• EXERCISE DESCRIPTION:
This task calls for every entry below to be repeated exactly, without the pictures.

• DATA FOR ANALYSIS:
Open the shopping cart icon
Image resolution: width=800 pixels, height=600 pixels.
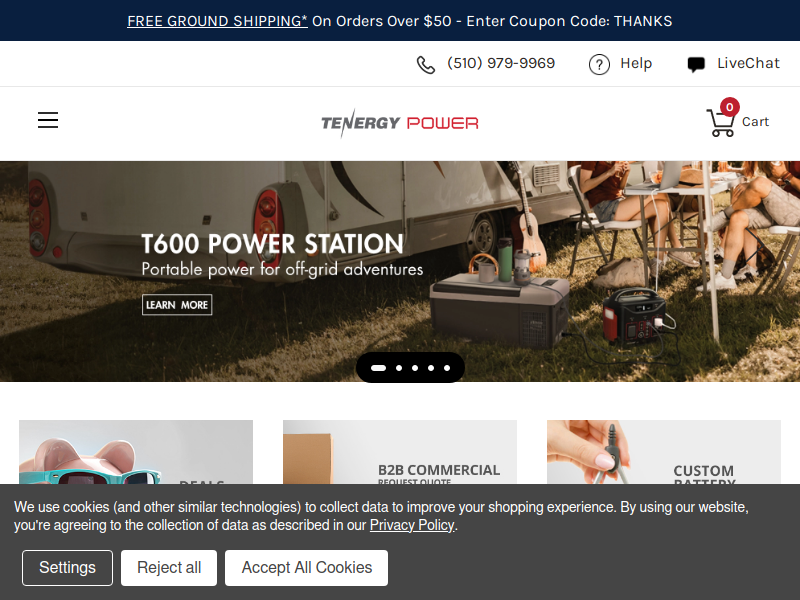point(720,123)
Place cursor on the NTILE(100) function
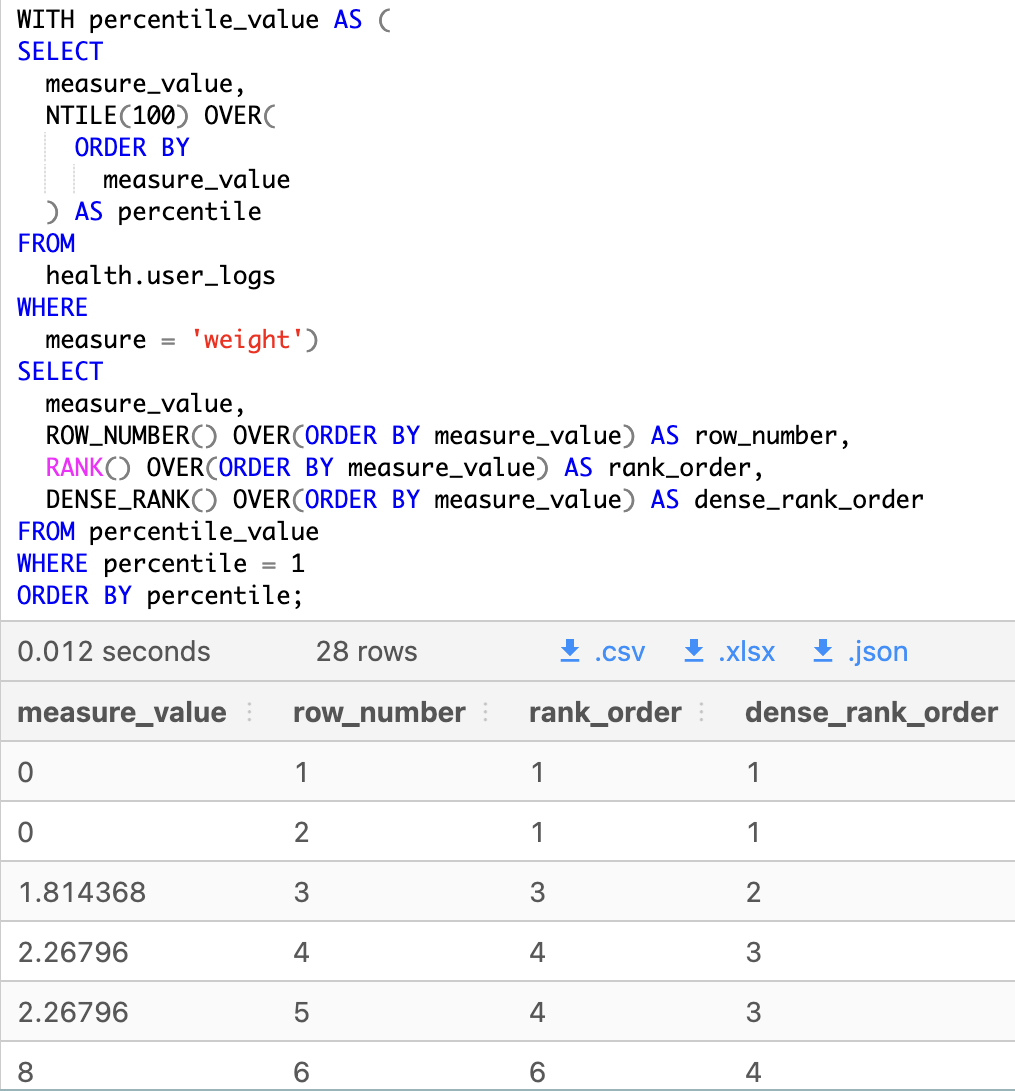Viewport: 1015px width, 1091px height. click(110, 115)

• ANSWER TO THE PROBLEM:
Open the shopping cart icon
Image resolution: width=800 pixels, height=600 pixels.
point(720,123)
Place cursor on the NTILE(100) function
Viewport: 1015px width, 1091px height. click(110, 115)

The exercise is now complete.